Material to process.
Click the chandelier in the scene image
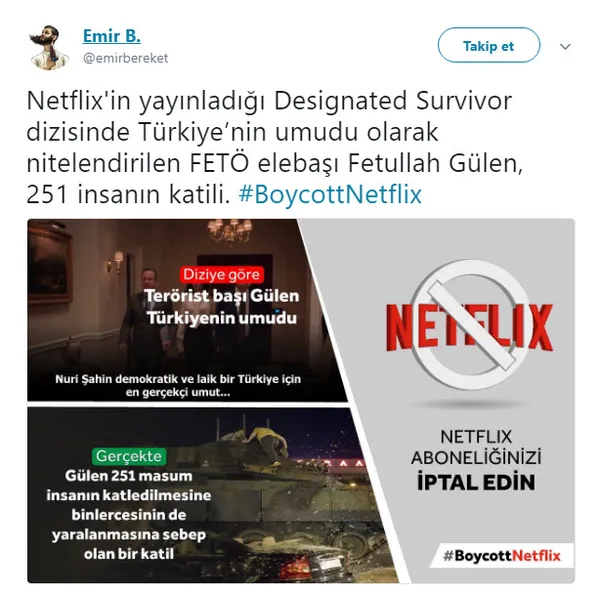600x594 pixels. click(230, 230)
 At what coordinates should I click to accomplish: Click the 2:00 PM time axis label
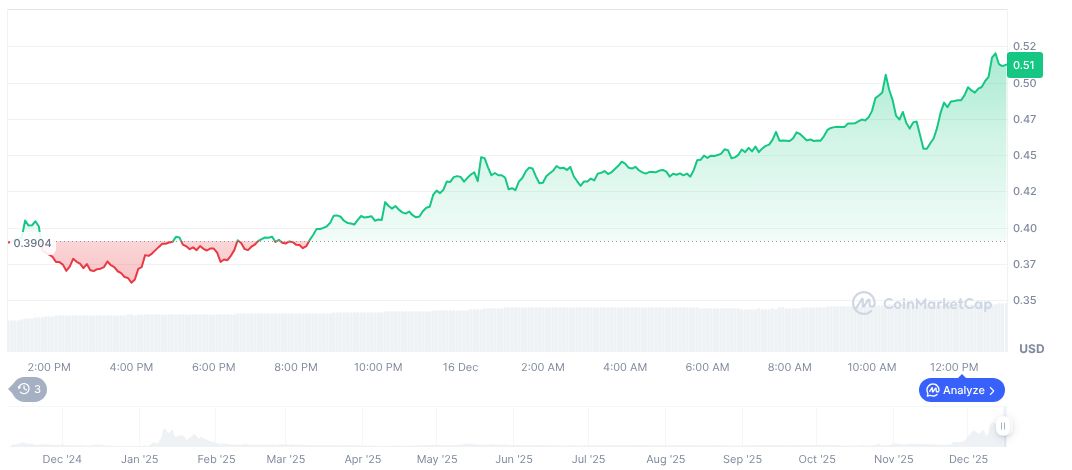pyautogui.click(x=49, y=367)
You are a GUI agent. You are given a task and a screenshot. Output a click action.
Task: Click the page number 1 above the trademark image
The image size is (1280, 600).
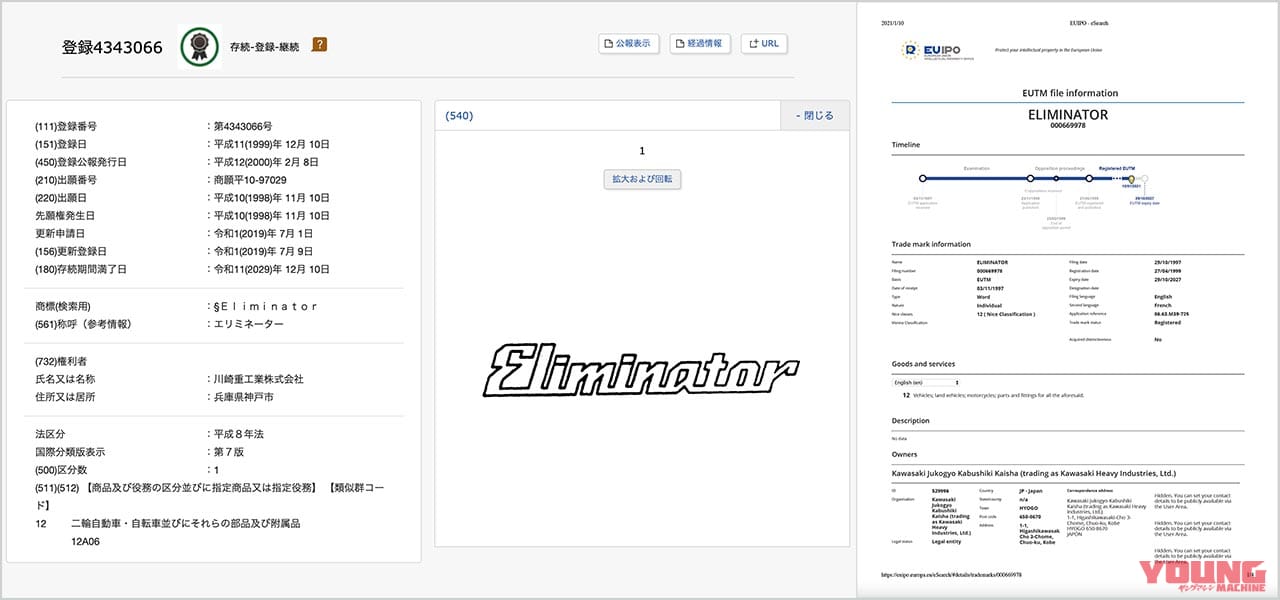pos(641,150)
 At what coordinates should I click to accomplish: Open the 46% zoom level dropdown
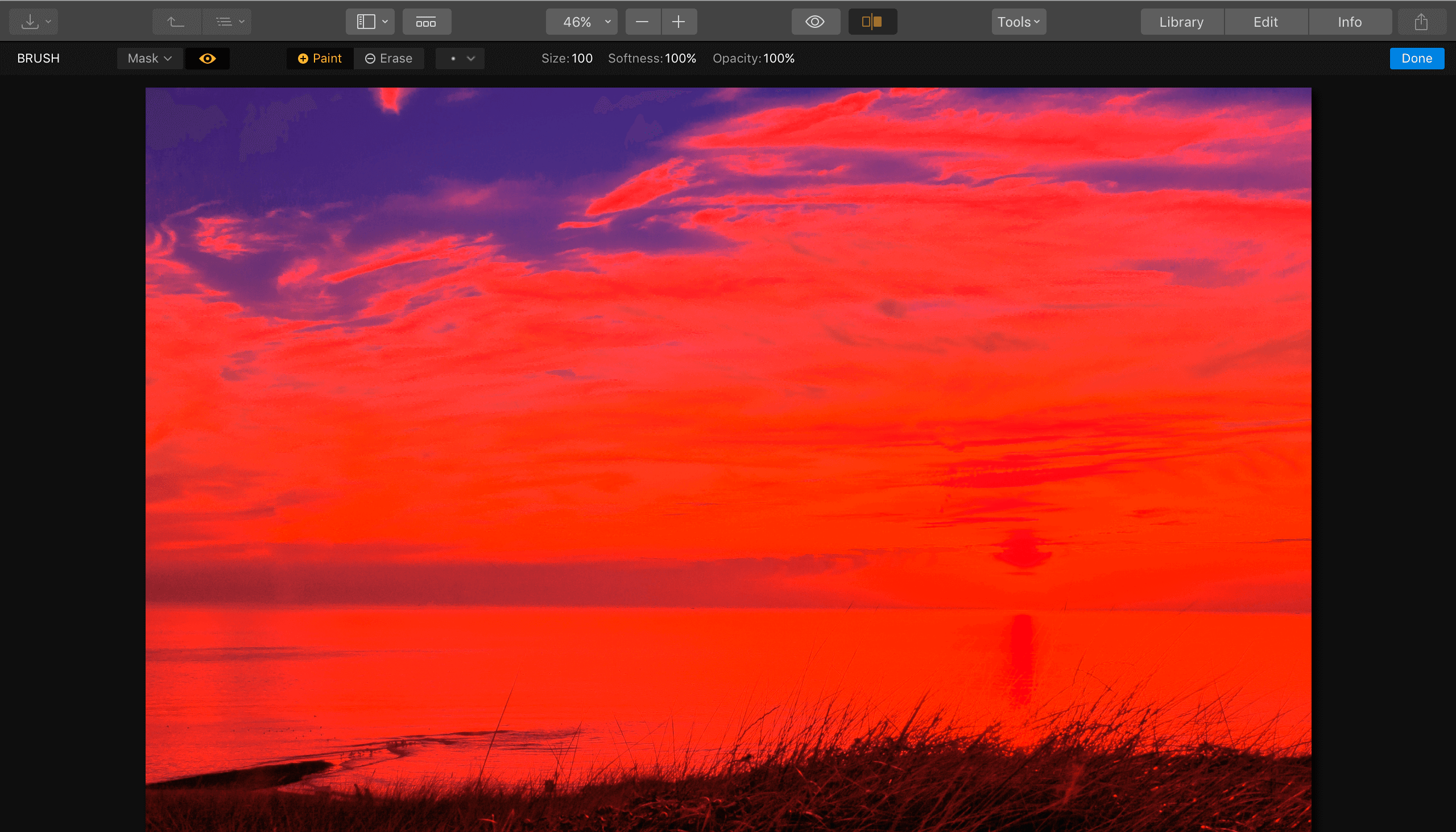(x=581, y=21)
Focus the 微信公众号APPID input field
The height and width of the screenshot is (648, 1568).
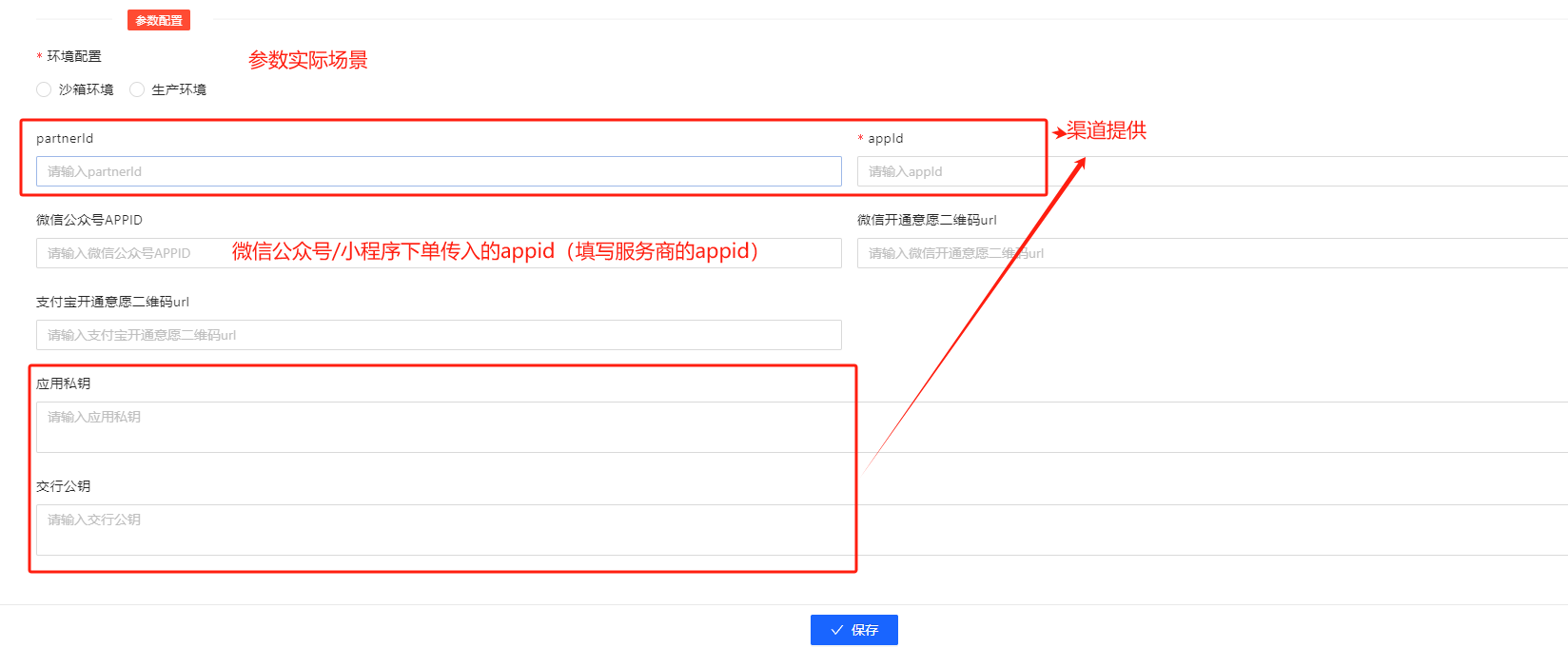133,253
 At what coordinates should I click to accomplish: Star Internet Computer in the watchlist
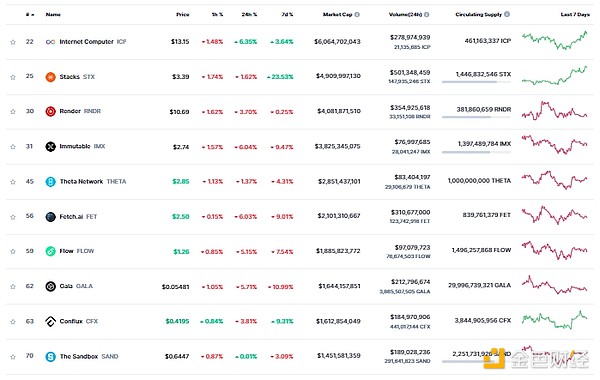tap(13, 42)
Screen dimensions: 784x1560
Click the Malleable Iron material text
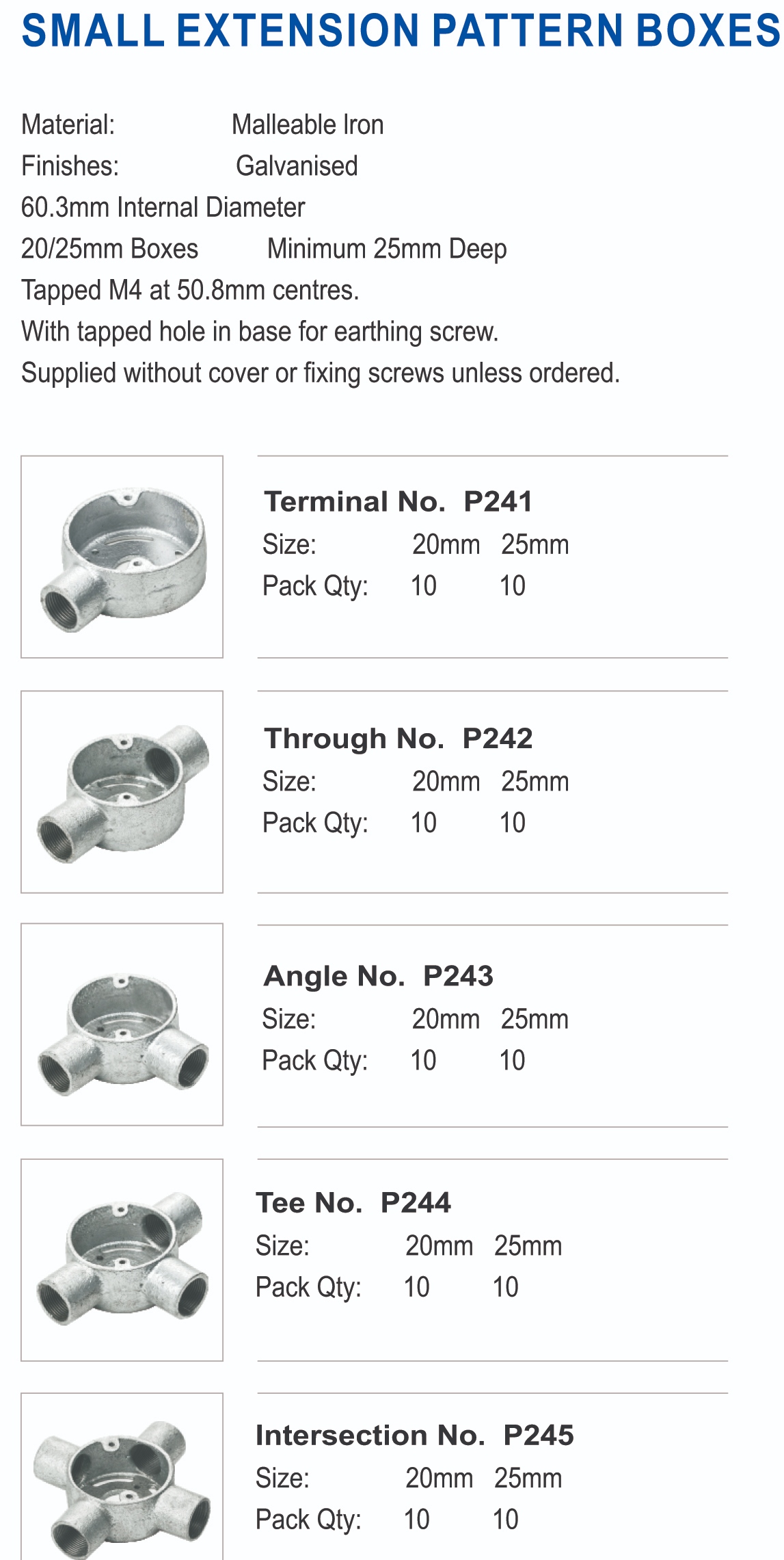[x=308, y=124]
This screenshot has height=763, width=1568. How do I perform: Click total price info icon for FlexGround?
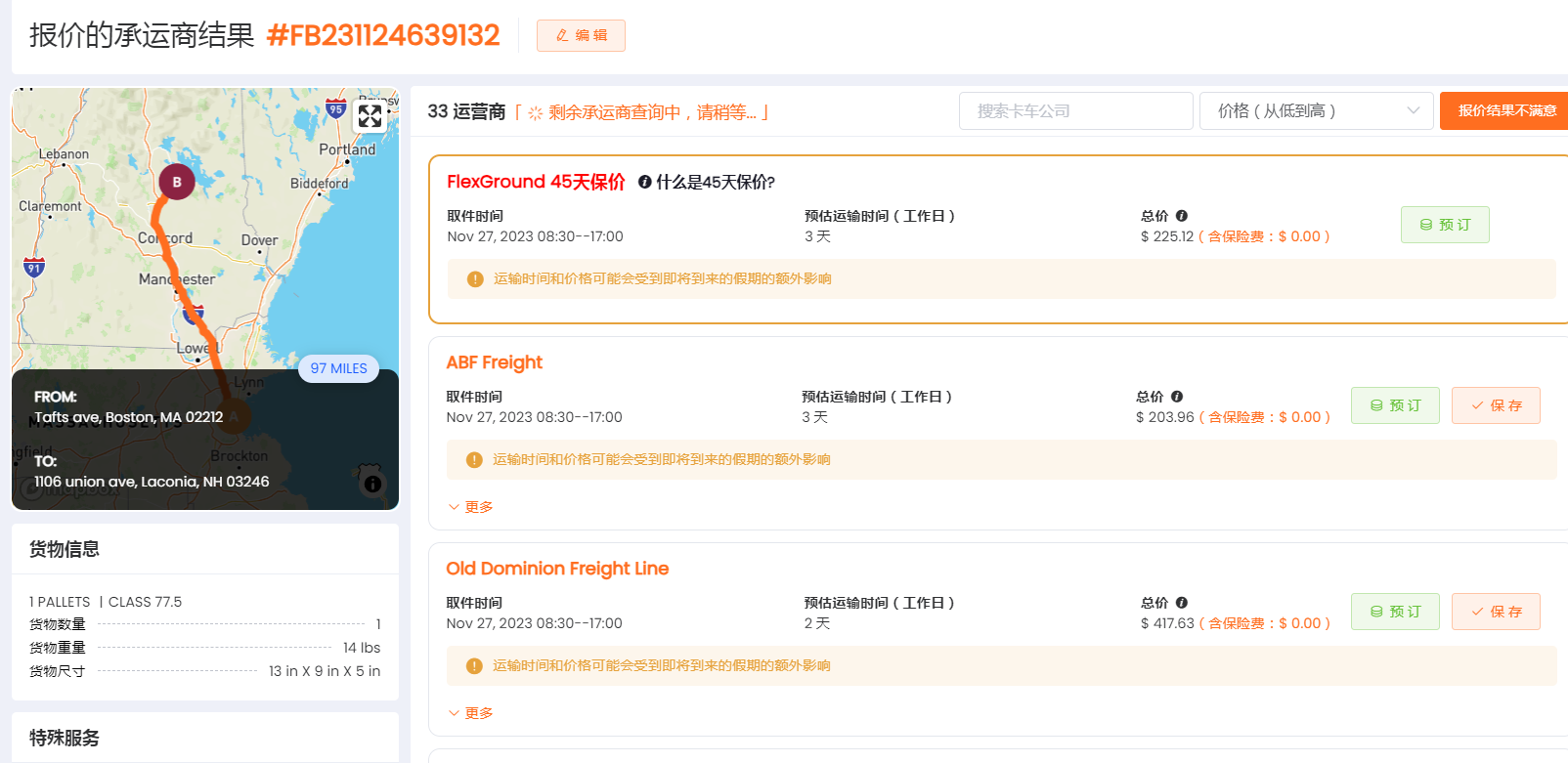1182,216
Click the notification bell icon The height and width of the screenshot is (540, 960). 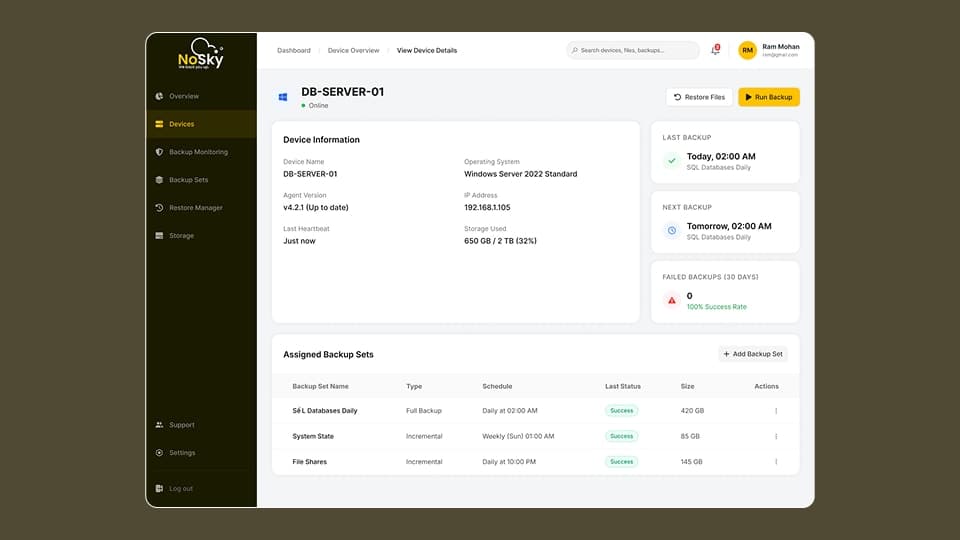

Directions. Arrange every line of the listing above as a Markdown table with the columns Row and Line, where Row holds a running number. Skip blank lines and leave the pictures out.

Answer to the exercise.
| Row | Line |
|---|---|
| 1 | Click the chandelier in the scene image |
| 2 | 600x594 pixels. click(230, 230) |
| 3 |  At what coordinates should I click to accomplish: Click the 2:00 PM time axis label |
| 4 | pyautogui.click(x=49, y=367) |
| 5 | You are a GUI agent. You are given a task and a screenshot. Output a click action. |
| 6 | Task: Click the page number 1 above the trademark image |
| 7 | The image size is (1280, 600). |
| 8 | pos(641,150) |
| 9 |  At what coordinates should I click to accomplish: Open the 46% zoom level dropdown |
| 10 | (x=581, y=21) |
| 11 | Focus the 微信公众号APPID input field |
| 12 | The height and width of the screenshot is (648, 1568). |
| 13 | 133,253 |
| 14 |  At what coordinates should I click to accomplish: Star Internet Computer in the watchlist |
| 15 | tap(13, 42) |
| 16 | Screen dimensions: 784x1560 |
| 17 | Click the Malleable Iron material text |
| 18 | [x=308, y=124] |
| 19 | This screenshot has height=763, width=1568. How do I perform: Click total price info icon for FlexGround? |
| 20 | 1182,216 |
| 21 | Click the notification bell icon The height and width of the screenshot is (540, 960).  |